211service.com
Une technologie virale améliorée stimule de nouvelles startups de thérapie génique
Jeudi, une autre startup de thérapie génique a annoncé son lancement. Thérapeutique dimensionnelle espère développer des traitements géniques par virus pour les maladies rares et sa première cible est l'hémophilie, un trouble de la coagulation sanguine.
L'annonce intervient juste une semaine après le lancement d'une autre startup de thérapie génique, Spark Therapeutics (voir Lancements d'une nouvelle société de thérapie génique). L'une des raisons pour lesquelles les espoirs déçus de la thérapie génique semblent se résorber est que les chercheurs ont amélioré les technologies permettant de fournir des correctifs génétiques. Des copies fonctionnelles de gènes sont transportées par des virus modifiés, ou vecteurs, dans les cellules de patients qui ont des copies manquantes ou dysfonctionnelles de ces gènes. De nombreux groupes utilisent des vecteurs basés sur des virus adéno-associés, ou AAV, qui vivent déjà dans la plupart de nos corps sans effet néfaste.

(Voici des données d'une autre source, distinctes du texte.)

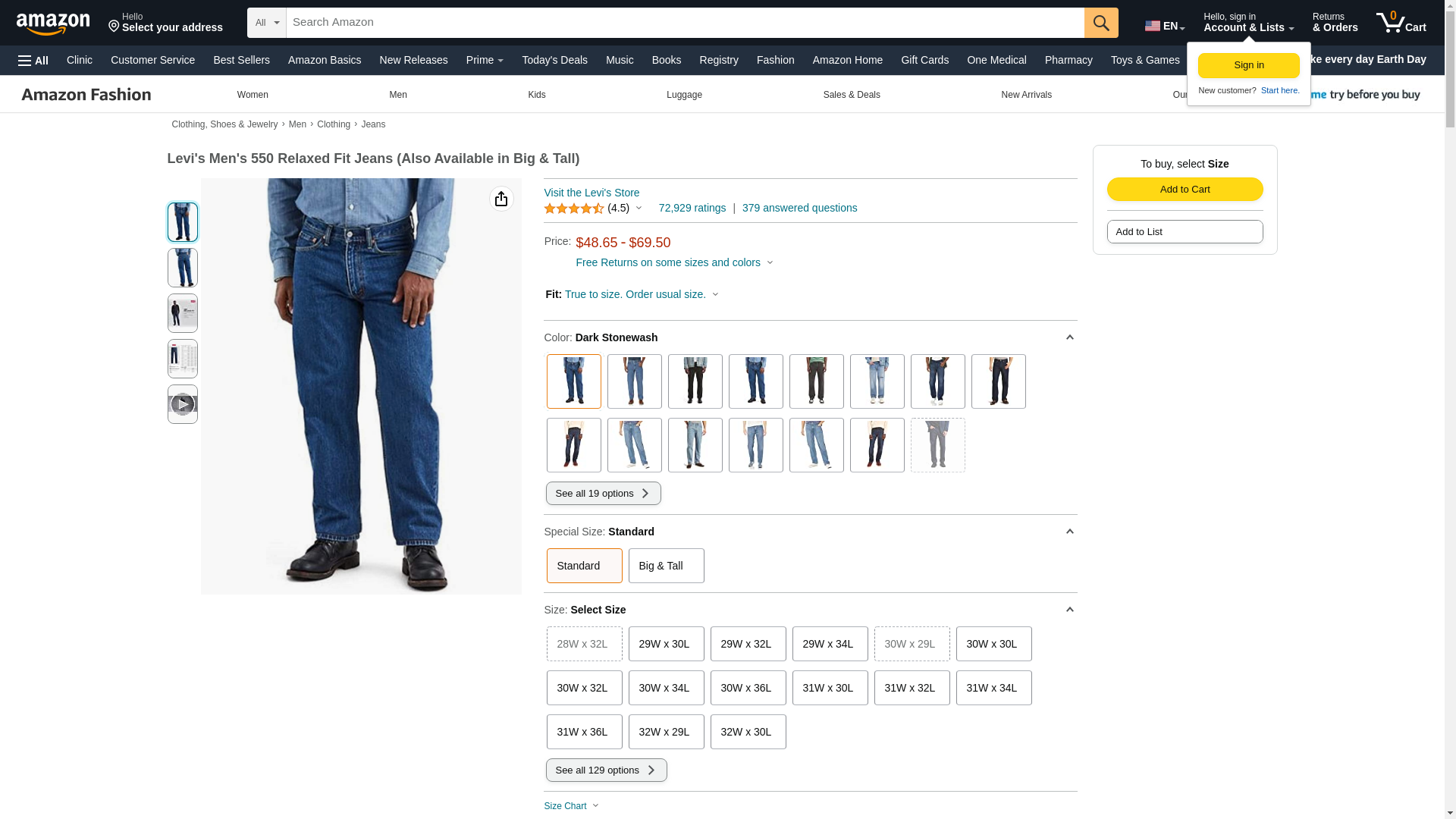Expand the Fit true to size dropdown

Dimension a sous licence la technologie AAV de Washington, D.C., basée Regenx Biosciences , une entreprise fondée par le pionnier de la thérapie génique James Wilson . Wilson a dirigé l'institut de l'Université de Pennsylvanie qui a supervisé un essai de thérapie génique en 1999 qui s'est terminé par la mort de Jesse Gelsinger, un volontaire de 18 ans (voir The Glimmering Promise of Gene Therapy). La mort de Gelsinger était imputé à une réaction immunitaire au vecteur viral de la thérapie expérimentale.
Cet essai a utilisé un autre type de virus et depuis sa fin tragique, Wilson avait recherché de meilleurs vecteurs, qu'il avait trouvés dans les AAV. Selon Filaire , l'AAV d'origine de Wilson, AAV1, a servi de base à la première thérapie génique à être approuvée sur un marché occidental (voir Thérapie génique en voie de guérison alors que le traitement obtient l'approbation occidentale ). Spark Therapeutics utilise également un type d'AAV pour délivrer ses traitements.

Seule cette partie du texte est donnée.